[TEXT SHOWN]:
+ + + +
Task: How else might we use this?

8.3 Kendall rank correlation

This test will work for both continuous and ordinal data. A sort of dealers choice of correlation tests. It’s main purpose is to allow us to perform a correlation on non-normally distributed data. Let’s look at the normality of our ecklonia variables and pull out those that are not normal in order to see how the results of this test may differ from our Pearson tests.

ecklonia_norm <- ecklonia_sub %>% 
  gather(key = "variable") %>% 
  group_by(variable) %>% 
  summarise(variable_norm = as.numeric(shapiro.test(value)[2]))
ecklonia_norm

R> # A tibble: 9 x 2
R>   variable             variable_norm
R>   <chr>                        <dbl>
R> 1 digits                     0.0671 
R> 2 epiphyte_length            0.626  
R> 3 frond_length               0.202  
R> 4 frond_mass                 0.277  
R> 5 primary_blade_length       0.00393
R> 6 primary_blade_width        0.314  
R> 7 stipe_diameter             0.170  
R> 8 stipe_length               0.213  
R> 9 stipe_mass                 0.817

From this analysis we may see that the values for primary blade length are not normally distributed. In order to make up for this violation of our assumption of normality we may use the Spearman test.

cor.test(ecklonia$primary_blade_length, ecklonia$primary_blade_width, method = "kendall")

R> 
R>  Kendall's rank correlation tau
R> 
R> data:  ecklonia$primary_blade_length and ecklonia$primary_blade_width
R> z = 2.3601, p-value = 0.01827
R> alternative hypothesis: true tau is not equal to 0
R> sample estimates:
R>       tau 
R> 0.3426171

8.4 One panel visual

As is the case with everything else we have learned thus far, a good visualisation can go a long way to help us understand what the statistics are doing. Below we visualise the stipe length to frond length relationship.

# Calculate Pearson r beforehand for plotting
r_print <- paste0("r = ", 
                  round(cor(x = ecklonia$stipe_length, ecklonia$frond_length),2))

# Then create a single panel showing one correlation
ggplot(data = ecklonia, aes(x = stipe_length, y = frond_length)) +
  geom_smooth(method = "lm", colour = "grey90", se = F) +
  geom_point(colour = "mediumorchid4") +
  geom_label(x = 300, y = 240, label = r_print) +
  labs(x = "Stipe length (cm)", y = "Frond length (cm)") +
  theme_pubclean()
+ + + +
[GIVEN DATA]:
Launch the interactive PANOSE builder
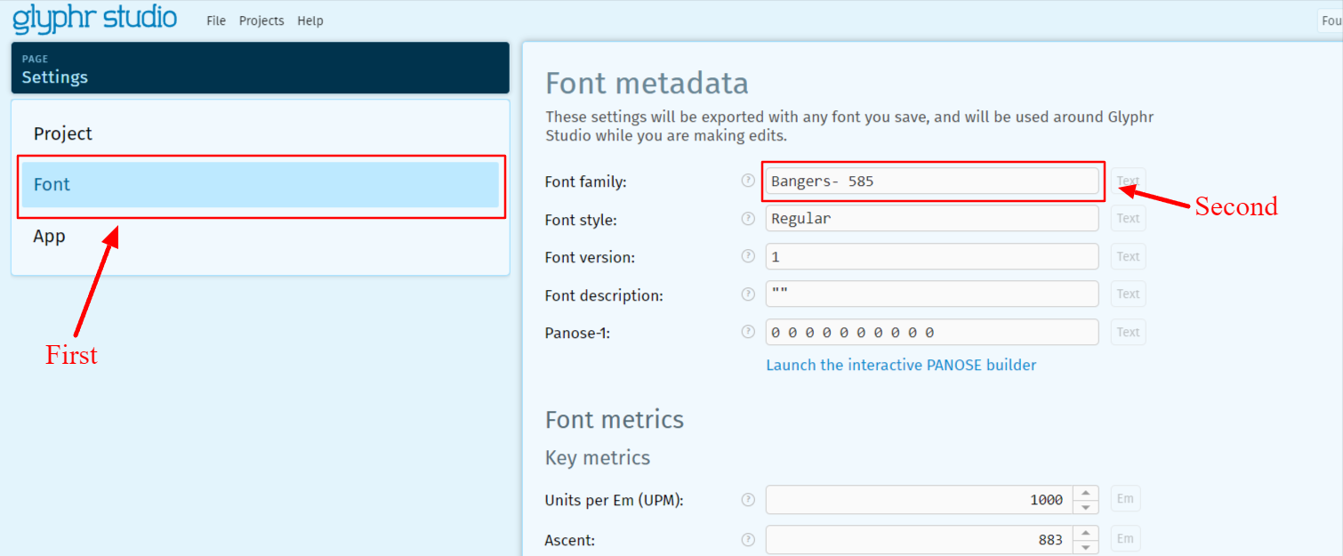 tap(901, 365)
+ + + +
[GOAL 1]: In the correlation text, why does the Kendall rank correlation section check the normality of the ecklonia variables before running the test? Answer in one to three sentences.
[GOAL 2]: Resume the correlation text right after its final line of plotting code.
The data that accompany this text are separate material.

[FINAL RESULT 1]: The main purpose of the Kendall test is to perform a correlation on data that are not normally distributed. Checking normality picks out the non-normal variables so that the results of this test can be compared with those of the Pearson tests.

[FINAL RESULT 2]:
Scatterplot showing relationship between _Ecklonia maxima_ stipe length (cm) and frond length (cm). The correlation coefficient (Pearson r) is shown in the top left corner. Note that the grey line running through the middle is a fitted linear model and is not generating the correlation value. Rather it is included to help visually demonstrate the strength of the relationship.

Figure 8.1: Scatterplot showing relationship between Ecklonia maxima stipe length (cm) and frond length (cm). The correlation coefficient (Pearson r) is shown in the top left corner. Note that the grey line running through the middle is a fitted linear model and is not generating the correlation value. Rather it is included to help visually demonstrate the strength of the relationship.

Just by eye-balling this scatterplot it should be clear that these data tend to increase at a roughly similar rate. Our Pearson r value is an indication of what that is.

8.5 Multiple panel visual

But why stop at one panel? It is relatively straightforward to quickly plot correlation results for all of our variables in one go. In order to show which variables correlate most with which other variables all at once, without creating chaos, we will create what is known as a heat map. This visualisation uses a range of colours, usually blue to red, to demonstrate where more of something is. In this case, we use it to show where more correlation is occurring between morphometric properties of the kelp Ecklonia maxima.

corrplot(ecklonia_pearson, method = "circle")

Figure 8.2: Correlation plot showing the strength of all correlations between all variables as a scale from red (negative) to blue (positive).

Task: What does the series of dark blue circles through the middle of this plot mean?

< Task: Which morphometric properties correlate best/worst?

Slightly more involved, but much more useful, is the generation of a heat map using ggplot2.

8.6 Exercises

8.6.1 Exercise 1

Produce a heat map using ggplot2.